In this classic soup, paper-thin slices of beef are cooked with rice noodles in individual serving bowls into which hot beef stock, herbs and spices have been added. For a more authentic tasting pho - you will need to go to an Asian shop and buy pho stock cubes.
Reviews (64)


24 Jul 2008
Reviewed by: KAYTOHARA
This is missing the many spices (Star Anise, Cloves, etc.) that makes Pho...Pho. The Lemon grass also throws it off. I've never seen lemon grass introduced in Vietnamese Pho. It might be in some other types of Asian noodle type soup but never in Vietnamese Pho.
 
24 Jul 2008
Reviewed by: IRISHMOM1
good Pho. For those of you with difficulty slicing beef thin, try this: Pop your cut of beef into the freezer (suggest you wrap it first in clingfilm)... 10-30 minutes and you'll be dancing - chilly beef makes for easy slicing (be sure to use a sharp knife as well). Bring to room temperature before finishing off in bowl.
 
24 Jul 2008
Reviewed by: KK
Basically, I have a recommendation for authentic vietnamese pho. Go to your local asian shop and buy the actual pho stock cubes. This makes the pho taste authentic, rather than making your own stock or buying british stock cubes. Happy eating!!
 
24 Jul 2008
Reviewed by: KARONA1958
This is a great pho recipe. The only variations I made were leaving out the basil and hoisin because I didn't have any in the fridge. I would definitely recommend putting the beef in the freezer for about 30-40 mins to make it easy to cut really thin slices. This will now become a regular on our dinner table.
 
24 Jul 2008
Reviewed by: STEFANY21
Missing important star anise. Soup can't exist without it.
 
05 Jan 2003
Reviewed by: ink
Basically, I have a recommendation for authentic vietnamese pho.
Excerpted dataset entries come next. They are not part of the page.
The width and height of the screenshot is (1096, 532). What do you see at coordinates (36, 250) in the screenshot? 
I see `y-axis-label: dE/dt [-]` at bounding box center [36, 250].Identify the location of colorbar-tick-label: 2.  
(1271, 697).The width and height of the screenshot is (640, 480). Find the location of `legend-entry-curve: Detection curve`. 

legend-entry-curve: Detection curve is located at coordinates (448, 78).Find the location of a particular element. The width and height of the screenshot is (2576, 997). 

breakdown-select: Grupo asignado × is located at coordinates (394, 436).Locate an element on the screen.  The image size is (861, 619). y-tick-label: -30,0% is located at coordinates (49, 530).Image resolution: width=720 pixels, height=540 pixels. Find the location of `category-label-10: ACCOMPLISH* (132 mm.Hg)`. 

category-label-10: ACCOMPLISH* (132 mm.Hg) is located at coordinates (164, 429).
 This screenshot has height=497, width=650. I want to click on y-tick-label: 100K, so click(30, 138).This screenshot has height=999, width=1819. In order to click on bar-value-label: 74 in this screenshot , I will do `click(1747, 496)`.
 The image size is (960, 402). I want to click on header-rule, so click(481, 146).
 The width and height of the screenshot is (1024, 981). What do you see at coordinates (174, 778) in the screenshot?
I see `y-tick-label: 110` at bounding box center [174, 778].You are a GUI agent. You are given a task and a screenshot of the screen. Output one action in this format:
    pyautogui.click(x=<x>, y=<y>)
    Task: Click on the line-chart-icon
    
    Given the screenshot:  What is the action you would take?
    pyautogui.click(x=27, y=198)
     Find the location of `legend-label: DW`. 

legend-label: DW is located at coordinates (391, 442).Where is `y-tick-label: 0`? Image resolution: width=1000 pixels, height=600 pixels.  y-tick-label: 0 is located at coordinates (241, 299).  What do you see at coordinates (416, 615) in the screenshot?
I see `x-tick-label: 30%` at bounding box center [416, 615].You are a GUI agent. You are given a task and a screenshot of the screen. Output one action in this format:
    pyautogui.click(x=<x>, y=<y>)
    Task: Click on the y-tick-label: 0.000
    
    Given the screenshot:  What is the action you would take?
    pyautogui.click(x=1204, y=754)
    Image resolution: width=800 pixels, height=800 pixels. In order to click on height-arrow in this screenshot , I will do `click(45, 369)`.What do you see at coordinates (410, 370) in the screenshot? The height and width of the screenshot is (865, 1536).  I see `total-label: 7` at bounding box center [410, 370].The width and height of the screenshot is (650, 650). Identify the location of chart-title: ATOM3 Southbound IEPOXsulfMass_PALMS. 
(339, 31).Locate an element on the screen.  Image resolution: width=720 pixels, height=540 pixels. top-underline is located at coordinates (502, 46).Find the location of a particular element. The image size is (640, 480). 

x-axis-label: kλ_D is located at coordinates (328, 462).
Go to your local oriental/world food mart and buy the actual pho broth cubes. Just ask the cashier. They come in small packages of 6. This makes the pho taste authentic, rather than making your own broth or buying american beef broth. Happy eating!!
 
(Review from Allrecipes US | Canada)
29 Jun 2009
Reviewed by: Mike Nguyen
This is not pho. Don't be fooled into thinking this is pho. Pho is made from hours of cooking beef bones to soften the meat and draw out the bone marrow. What we have here is spiced swanson beef broth.
 
(Review from Allrecipes US | Canada)
05 Dec 2005
Reviewed by: Nhi Torres
This is missing the many spices (Star Anise, Cloves, etc.) that makes Pho...Pho. The Lemongrass also throws it off. I've never seen lemongrass introduced in Vietnamese Pho. It might be in some other types of Asian noodle type soup but never in Vietnamese Pho.
 
(Review from Allrecipes US | Canada)
27 Oct 2006
Reviewed by: Nancy Oliva Cox
Missing important star anise. Soup can't exist without it.
 
(Review from Allrecipes US | Canada)
09 Oct 2002
Reviewed by: Zulema011
In response to the one person who classified the traditional ingredients for making this recipe, the anise seeds etc and traditionally used by the Vietnamese. Lemongrass is traditionally used by those of Cambodian and Thai origin which makes just as great a broth. Aside from the lemongrass, you can also add a dried pickled radish found in many Asian specialty stores. These taste really great tender. For added flavor, my family fries a little minced garlic ahead of time until they are golden (takes only a few seconds!) and garnish the pho with them.